Fíli is in firm agreement on this point as soon as Kíli tells his brother what he’s noticed and discovers that the older prince has seen these signs as well. It may be selfish of them but the dwarves will not let their amrâbulnas go without a fight. Bilbo is supposed to be theirs and even if the hobbit never loves them, he deserves much better than Thorin's endless scorn.

So the princes make a plan and when the company leaves Rivendell, Fíli and Kíli begin a campaign of interference. Every time Bilbo starts to sigh after their uncle, the brothers do their best to distract him with other things instead.

There is always something for them to show the hobbit – some conversation or piece of scenery to draw his attention away from Thorin and back where it belongs. However, keeping Bilbo’s focus away from their uncle is much harder than it should be considering the dwarf lord's temperament. Thorin has never shown Bilbo any sort of respect or loyalty and while the princes love their amrâbulnas, his taste in dwarves is terrible.

Fíli and Kíli run themselves ragged trying to keep Thorin and Bilbo separated while still completing all their duties and by the time they reach the Misty Mountains, both princes are exhausted. Although they won't give up on their hobbit, Fíli knows that the status quo cannot continue; they’re going to burn themselves out if something doesn’t change.

So he and Kíli are grateful for the respite when Gandalf convinces Thorin to call an early halt one evening. The dwarves are still in the lower reaches of the Misty Mountains but the road is only growing steeper and it has been a long few days for everyone.

Thorin orders Fíli and Nori to collect firewood while the other dwarves set up their camp. It takes some time for the pair to find dry kindling and on their return, the prince finds himself glancing Bilbo's way. His eyes are often drawn to the burglar but tonight he does not have the strength to look away.

Not when Kíli is sitting next to their hobbit and helping him repair a small tear in his pack. The archer's face is lit up with interest, his smile wide as Bilbo explains something energetically. The burglar can be almost as bad as Kíli is once he gets going and while Fíli cannot hear what his amrâbulnâs are saying, the scene strikes him to his core.

That is where Fíli wants to be. The prince wants to come home and find both of his amrâbulnâs glowing with excitement over some story they've just read. He wants to curl up between them by the fire and kiss them thoroughly when desire strikes. Most of all, Fíli wants Kíli and Bilbo to always know such happiness, their smiles warming him from head to toe.

“Be careful, my prince. Your eyes are straying.”

Nori's murmured warning brings Fíli back to his senses with a jolt, the prince caught between defensiveness and fear. No one is supposed to discover what he and Kíli have been hiding for so long, not until they can shout it openly.
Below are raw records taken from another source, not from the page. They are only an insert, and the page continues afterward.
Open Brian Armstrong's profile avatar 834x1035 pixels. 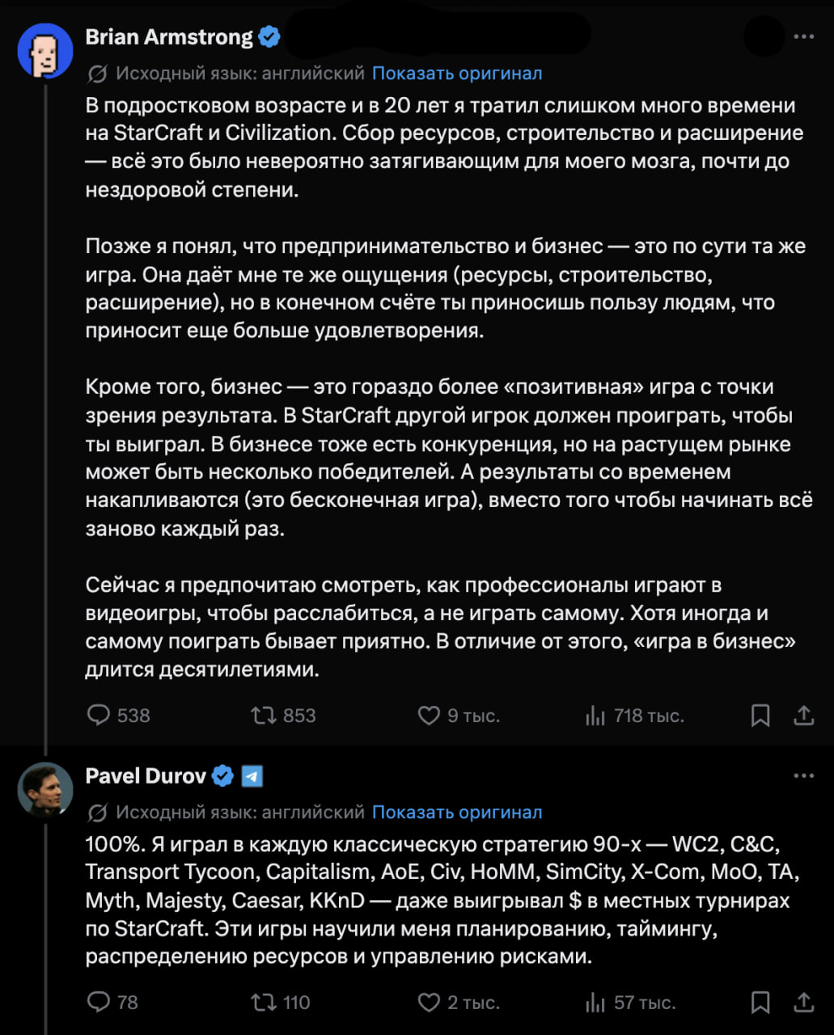(x=45, y=50)
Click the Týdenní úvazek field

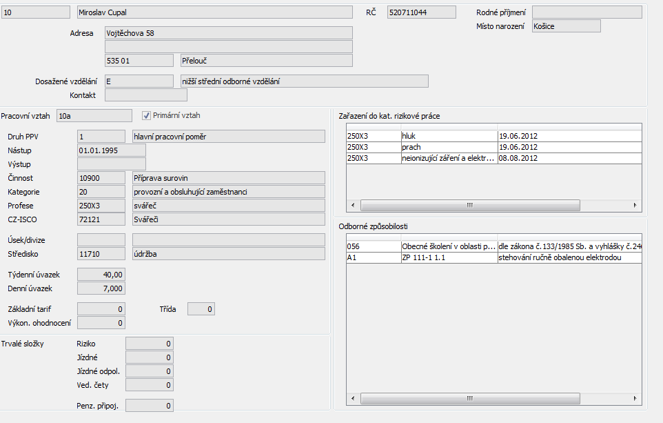[101, 275]
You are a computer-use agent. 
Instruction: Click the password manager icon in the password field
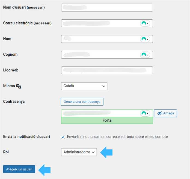pos(145,113)
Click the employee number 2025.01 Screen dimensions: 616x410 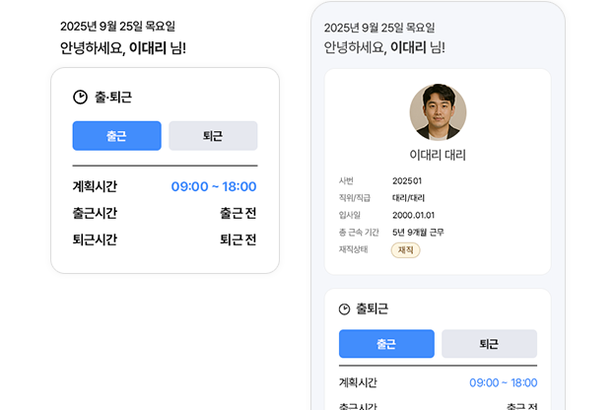click(x=407, y=181)
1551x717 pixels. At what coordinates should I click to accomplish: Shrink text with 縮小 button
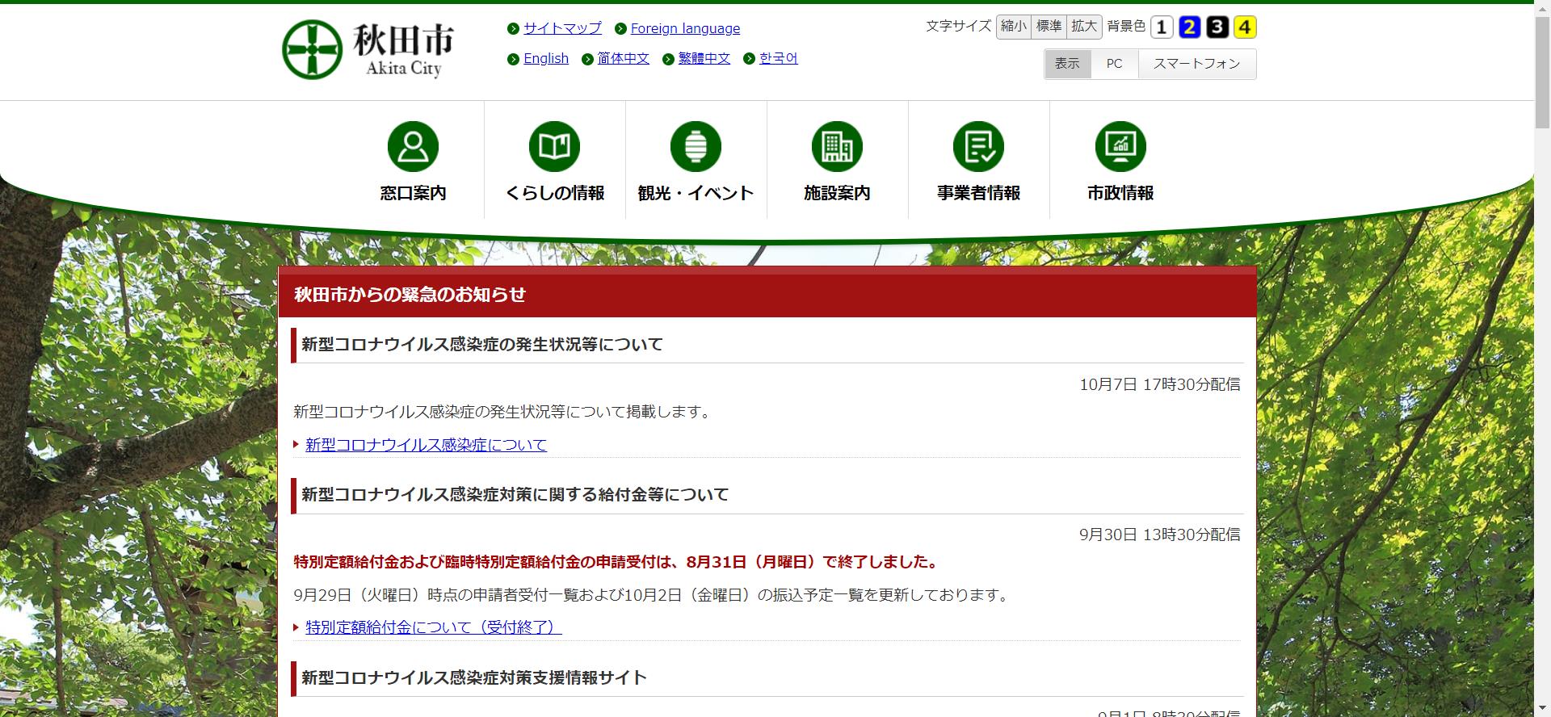point(1013,27)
But when the prince meets Nori's eyes, he does not see any judgment. All Fíli sees is a quiet understanding and he lets his denials die before they leave his lips.

“Why?” the prince asks instead, leaving the other dwarf to interpret this question how he wants. Why warn me? Why help me? Why don't you hate me for my crime?
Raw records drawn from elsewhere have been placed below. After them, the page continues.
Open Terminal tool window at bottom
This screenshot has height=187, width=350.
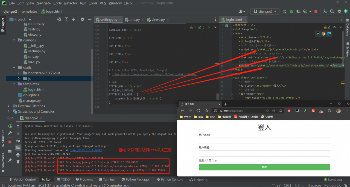(107, 180)
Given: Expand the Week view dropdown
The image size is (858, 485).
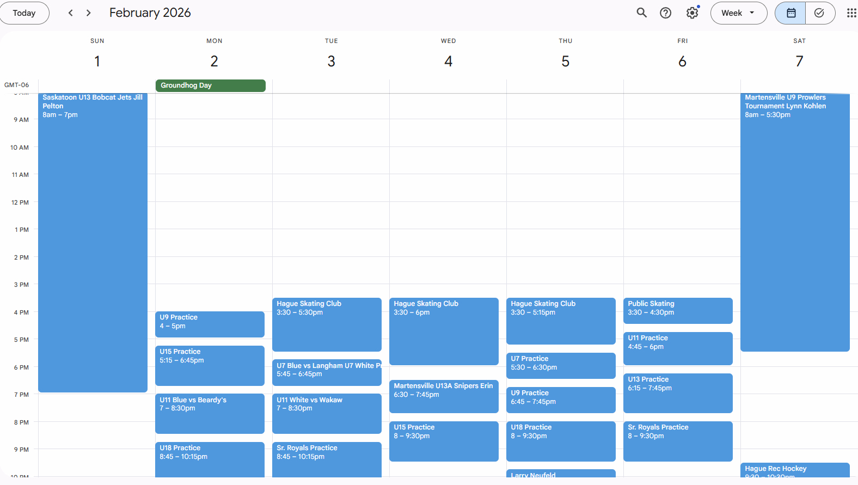Looking at the screenshot, I should click(738, 13).
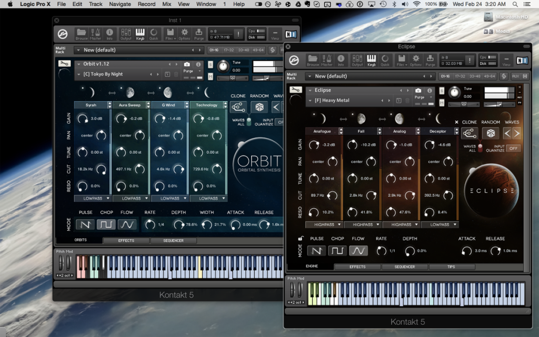
Task: Open the Options gear in the Eclipse window
Action: [x=416, y=60]
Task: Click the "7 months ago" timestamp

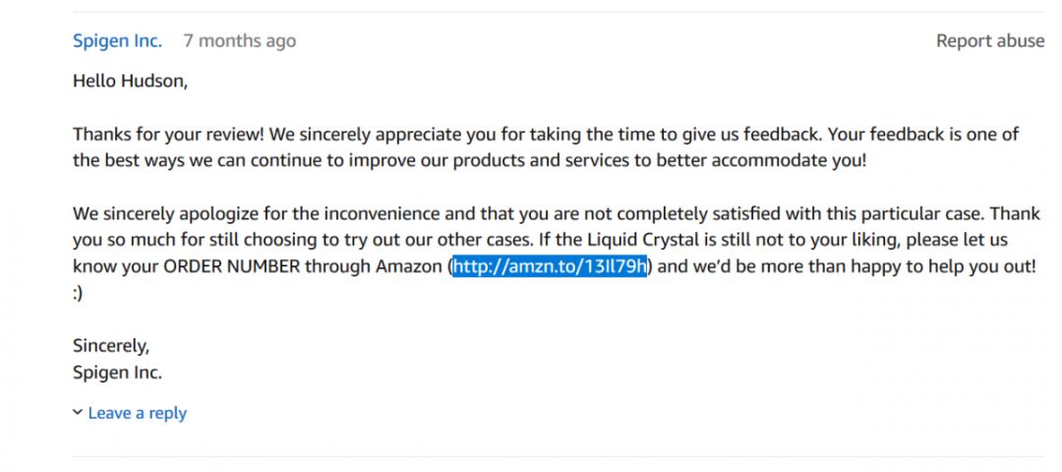Action: tap(239, 40)
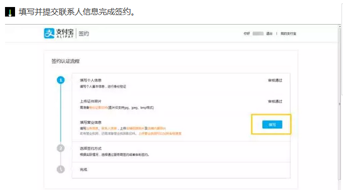Click the 签约 label next to the logo
This screenshot has width=343, height=190.
point(84,34)
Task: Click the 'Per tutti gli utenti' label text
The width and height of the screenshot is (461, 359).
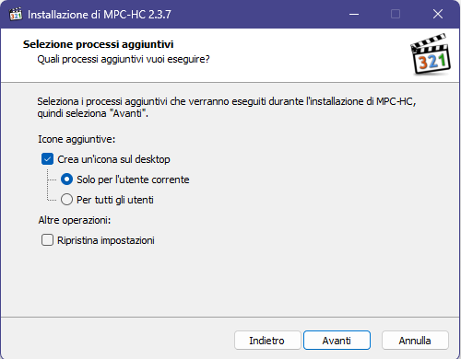Action: pyautogui.click(x=115, y=200)
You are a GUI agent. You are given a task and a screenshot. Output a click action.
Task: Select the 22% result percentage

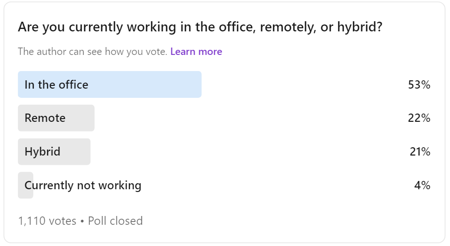pyautogui.click(x=419, y=118)
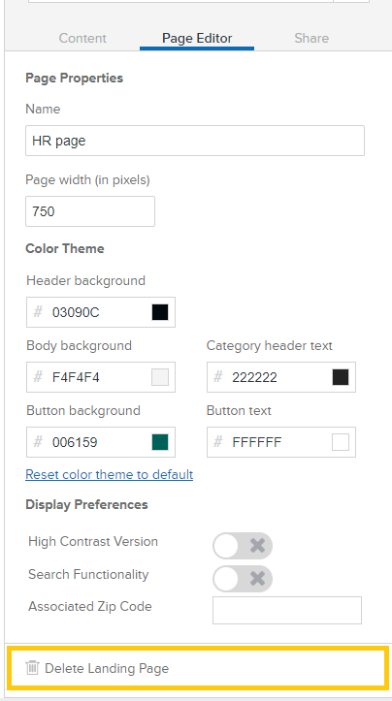
Task: Toggle High Contrast Version switch
Action: (x=243, y=546)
“Because you're not the only one who loves outside the law,” Nori replies with a half shrug, answering Fíli's unspoken queries all at once.

This cryptic response only makes the prince more curious since there must be a story behind the other dwarrow's words. However, Nori is still walking toward the rest of their companions and Fíli won't risk his questions being overheard.

So the prince just follows the other dwarf back into camp. He puts his wood in a pile next to Bombur and then sits down by his brother, waving Kíli off when he starts to ask what's wrong. The archer knows that something happened – he would have felt his amrâbulnas' surprise – but Fíli can't explain the situation now. Even using Iglishmêk would be too dangerous with everyone else around.

“I'll tell you later,” Fíli promises and while Kíli isn't happy about the brush off, he lets Bilbo distract him soon enough. This leaves the older prince free to watch Nori as the dwarves eat supper and then spread out their bedrolls, watch and wonder what he'd meant. Fíli has never imagined that any of his companions could share his sorrow and now he can hardly think for curiosity. But eventually exhaustion pulls him under and the prince sleeps deeply until dawn.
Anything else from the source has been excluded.